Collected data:
-=-=-
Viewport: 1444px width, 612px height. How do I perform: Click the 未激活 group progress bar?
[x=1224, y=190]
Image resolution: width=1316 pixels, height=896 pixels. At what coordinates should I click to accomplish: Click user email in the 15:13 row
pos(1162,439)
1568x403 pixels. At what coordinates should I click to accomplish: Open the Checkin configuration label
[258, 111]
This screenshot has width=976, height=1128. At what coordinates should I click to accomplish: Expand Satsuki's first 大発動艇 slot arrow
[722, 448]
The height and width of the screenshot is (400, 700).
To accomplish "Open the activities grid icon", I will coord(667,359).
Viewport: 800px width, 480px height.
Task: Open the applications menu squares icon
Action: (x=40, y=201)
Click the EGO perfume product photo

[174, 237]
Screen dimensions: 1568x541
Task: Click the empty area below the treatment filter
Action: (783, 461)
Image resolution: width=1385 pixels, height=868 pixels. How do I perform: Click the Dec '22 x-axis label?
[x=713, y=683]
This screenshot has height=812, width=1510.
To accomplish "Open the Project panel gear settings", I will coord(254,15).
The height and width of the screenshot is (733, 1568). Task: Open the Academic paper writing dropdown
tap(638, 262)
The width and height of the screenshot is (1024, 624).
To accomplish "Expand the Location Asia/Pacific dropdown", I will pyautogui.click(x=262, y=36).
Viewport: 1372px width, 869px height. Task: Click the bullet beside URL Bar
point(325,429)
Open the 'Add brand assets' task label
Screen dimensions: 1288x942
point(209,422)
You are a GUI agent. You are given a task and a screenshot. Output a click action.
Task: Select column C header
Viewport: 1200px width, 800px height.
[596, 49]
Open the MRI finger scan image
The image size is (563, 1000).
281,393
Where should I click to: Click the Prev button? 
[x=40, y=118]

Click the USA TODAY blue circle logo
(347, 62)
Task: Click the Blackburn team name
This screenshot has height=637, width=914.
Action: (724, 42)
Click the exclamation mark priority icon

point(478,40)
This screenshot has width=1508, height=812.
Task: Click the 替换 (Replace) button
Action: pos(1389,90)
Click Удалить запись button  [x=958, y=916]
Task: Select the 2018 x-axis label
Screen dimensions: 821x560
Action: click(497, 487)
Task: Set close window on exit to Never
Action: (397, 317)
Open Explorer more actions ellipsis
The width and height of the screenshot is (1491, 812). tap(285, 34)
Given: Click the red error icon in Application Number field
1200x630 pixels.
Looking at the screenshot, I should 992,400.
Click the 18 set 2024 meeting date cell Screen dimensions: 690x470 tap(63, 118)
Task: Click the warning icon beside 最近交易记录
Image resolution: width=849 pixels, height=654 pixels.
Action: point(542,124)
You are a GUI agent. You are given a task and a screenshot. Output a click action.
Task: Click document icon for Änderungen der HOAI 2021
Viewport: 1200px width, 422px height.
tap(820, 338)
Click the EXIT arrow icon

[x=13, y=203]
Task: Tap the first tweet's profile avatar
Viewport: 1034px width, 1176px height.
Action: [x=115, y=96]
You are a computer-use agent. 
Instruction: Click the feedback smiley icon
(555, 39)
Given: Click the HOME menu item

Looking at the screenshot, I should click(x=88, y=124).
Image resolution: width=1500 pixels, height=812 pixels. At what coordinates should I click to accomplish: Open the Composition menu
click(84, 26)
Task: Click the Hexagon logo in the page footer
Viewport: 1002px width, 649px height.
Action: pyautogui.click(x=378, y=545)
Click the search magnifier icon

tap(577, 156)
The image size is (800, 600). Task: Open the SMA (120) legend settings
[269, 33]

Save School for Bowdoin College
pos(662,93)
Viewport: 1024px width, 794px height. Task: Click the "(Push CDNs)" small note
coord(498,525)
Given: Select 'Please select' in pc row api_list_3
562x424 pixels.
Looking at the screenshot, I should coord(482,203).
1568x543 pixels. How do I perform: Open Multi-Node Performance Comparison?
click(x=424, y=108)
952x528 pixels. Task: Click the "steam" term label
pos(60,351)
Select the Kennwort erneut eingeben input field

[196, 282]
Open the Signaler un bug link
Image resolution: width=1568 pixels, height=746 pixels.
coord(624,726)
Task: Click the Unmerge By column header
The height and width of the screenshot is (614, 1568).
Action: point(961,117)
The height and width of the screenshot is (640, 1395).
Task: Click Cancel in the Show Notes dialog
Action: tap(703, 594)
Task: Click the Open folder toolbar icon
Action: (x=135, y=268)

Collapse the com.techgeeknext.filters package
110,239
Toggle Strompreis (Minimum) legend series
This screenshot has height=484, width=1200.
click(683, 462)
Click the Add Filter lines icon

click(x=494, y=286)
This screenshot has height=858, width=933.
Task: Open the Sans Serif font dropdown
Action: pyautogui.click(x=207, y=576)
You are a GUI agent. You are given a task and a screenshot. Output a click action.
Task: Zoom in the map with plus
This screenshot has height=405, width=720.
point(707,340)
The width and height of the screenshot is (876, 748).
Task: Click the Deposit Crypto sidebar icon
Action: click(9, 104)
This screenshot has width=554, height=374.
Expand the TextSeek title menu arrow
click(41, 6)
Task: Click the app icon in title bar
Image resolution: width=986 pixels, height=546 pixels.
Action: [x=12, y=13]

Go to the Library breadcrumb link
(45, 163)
-=-=-
**Problem to work on:**
Word for word, restate all of the records.

**Answer to this task:**
Viewport: 1444px width, 612px height. How do I perform: Click the 未激活 group progress bar?
[x=1224, y=190]
Image resolution: width=1316 pixels, height=896 pixels. At what coordinates should I click to accomplish: Click user email in the 15:13 row
pos(1162,439)
1568x403 pixels. At what coordinates should I click to accomplish: Open the Checkin configuration label
[258, 111]
This screenshot has width=976, height=1128. At what coordinates should I click to accomplish: Expand Satsuki's first 大発動艇 slot arrow
[722, 448]
The height and width of the screenshot is (400, 700).
To accomplish "Open the activities grid icon", I will coord(667,359).
Viewport: 800px width, 480px height.
Task: Open the applications menu squares icon
Action: (x=40, y=201)
Click the EGO perfume product photo

[174, 237]
Screen dimensions: 1568x541
Task: Click the empty area below the treatment filter
Action: (783, 461)
Image resolution: width=1385 pixels, height=868 pixels. How do I perform: Click the Dec '22 x-axis label?
[x=713, y=683]
This screenshot has height=812, width=1510.
To accomplish "Open the Project panel gear settings", I will coord(254,15).
The height and width of the screenshot is (733, 1568). Task: Open the Academic paper writing dropdown
tap(638, 262)
The width and height of the screenshot is (1024, 624).
To accomplish "Expand the Location Asia/Pacific dropdown", I will pyautogui.click(x=262, y=36).
Viewport: 1372px width, 869px height. Task: Click the bullet beside URL Bar
point(325,429)
Open the 'Add brand assets' task label
Screen dimensions: 1288x942
point(209,422)
You are a GUI agent. You are given a task and a screenshot. Output a click action.
Task: Select column C header
Viewport: 1200px width, 800px height.
[596, 49]
Open the MRI finger scan image
The image size is (563, 1000).
281,393
Where should I click to: Click the Prev button? 
[x=40, y=118]

Click the USA TODAY blue circle logo
(347, 62)
Task: Click the Blackburn team name
This screenshot has height=637, width=914.
Action: (724, 42)
Click the exclamation mark priority icon

point(478,40)
This screenshot has width=1508, height=812.
Task: Click the 替换 (Replace) button
Action: pos(1389,90)
Click Удалить запись button  [x=958, y=916]
Task: Select the 2018 x-axis label
Screen dimensions: 821x560
Action: click(497, 487)
Task: Set close window on exit to Never
Action: (397, 317)
Open Explorer more actions ellipsis
The width and height of the screenshot is (1491, 812). tap(285, 34)
Given: Click the red error icon in Application Number field
1200x630 pixels.
Looking at the screenshot, I should 992,400.
Click the 18 set 2024 meeting date cell Screen dimensions: 690x470 tap(63, 118)
Task: Click the warning icon beside 最近交易记录
Image resolution: width=849 pixels, height=654 pixels.
Action: point(542,124)
You are a GUI agent. You are given a task and a screenshot. Output a click action.
Task: Click document icon for Änderungen der HOAI 2021
Viewport: 1200px width, 422px height.
tap(820, 338)
Click the EXIT arrow icon

[x=13, y=203]
Task: Tap the first tweet's profile avatar
Viewport: 1034px width, 1176px height.
Action: [x=115, y=96]
You are a computer-use agent. 
Instruction: Click the feedback smiley icon
(555, 39)
Given: Click the HOME menu item

Looking at the screenshot, I should click(x=88, y=124).
Image resolution: width=1500 pixels, height=812 pixels. At what coordinates should I click to accomplish: Open the Composition menu
click(84, 26)
Task: Click the Hexagon logo in the page footer
Viewport: 1002px width, 649px height.
Action: pyautogui.click(x=378, y=545)
Click the search magnifier icon

tap(577, 156)
The image size is (800, 600). Task: Open the SMA (120) legend settings
[269, 33]

Save School for Bowdoin College
pos(662,93)
Viewport: 1024px width, 794px height. Task: Click the "(Push CDNs)" small note
coord(498,525)
Given: Select 'Please select' in pc row api_list_3
562x424 pixels.
Looking at the screenshot, I should coord(482,203).
1568x543 pixels. How do I perform: Open Multi-Node Performance Comparison?
click(x=424, y=108)
952x528 pixels. Task: Click the "steam" term label
pos(60,351)
Select the Kennwort erneut eingeben input field

[196, 282]
Open the Signaler un bug link
Image resolution: width=1568 pixels, height=746 pixels.
coord(624,726)
Task: Click the Unmerge By column header
The height and width of the screenshot is (614, 1568).
Action: point(961,117)
The height and width of the screenshot is (640, 1395).
Task: Click Cancel in the Show Notes dialog
Action: tap(703, 594)
Task: Click the Open folder toolbar icon
Action: (x=135, y=268)

Collapse the com.techgeeknext.filters package
110,239
Toggle Strompreis (Minimum) legend series
This screenshot has height=484, width=1200.
click(683, 462)
Click the Add Filter lines icon

click(x=494, y=286)
This screenshot has height=858, width=933.
Task: Open the Sans Serif font dropdown
Action: pyautogui.click(x=207, y=576)
You are a GUI agent. You are given a task and a screenshot. Output a click action.
Task: Zoom in the map with plus
This screenshot has height=405, width=720.
point(707,340)
The width and height of the screenshot is (876, 748).
Task: Click the Deposit Crypto sidebar icon
Action: click(9, 104)
This screenshot has width=554, height=374.
Expand the TextSeek title menu arrow
click(41, 6)
Task: Click the app icon in title bar
Image resolution: width=986 pixels, height=546 pixels.
Action: [x=12, y=13]

Go to the Library breadcrumb link
(45, 163)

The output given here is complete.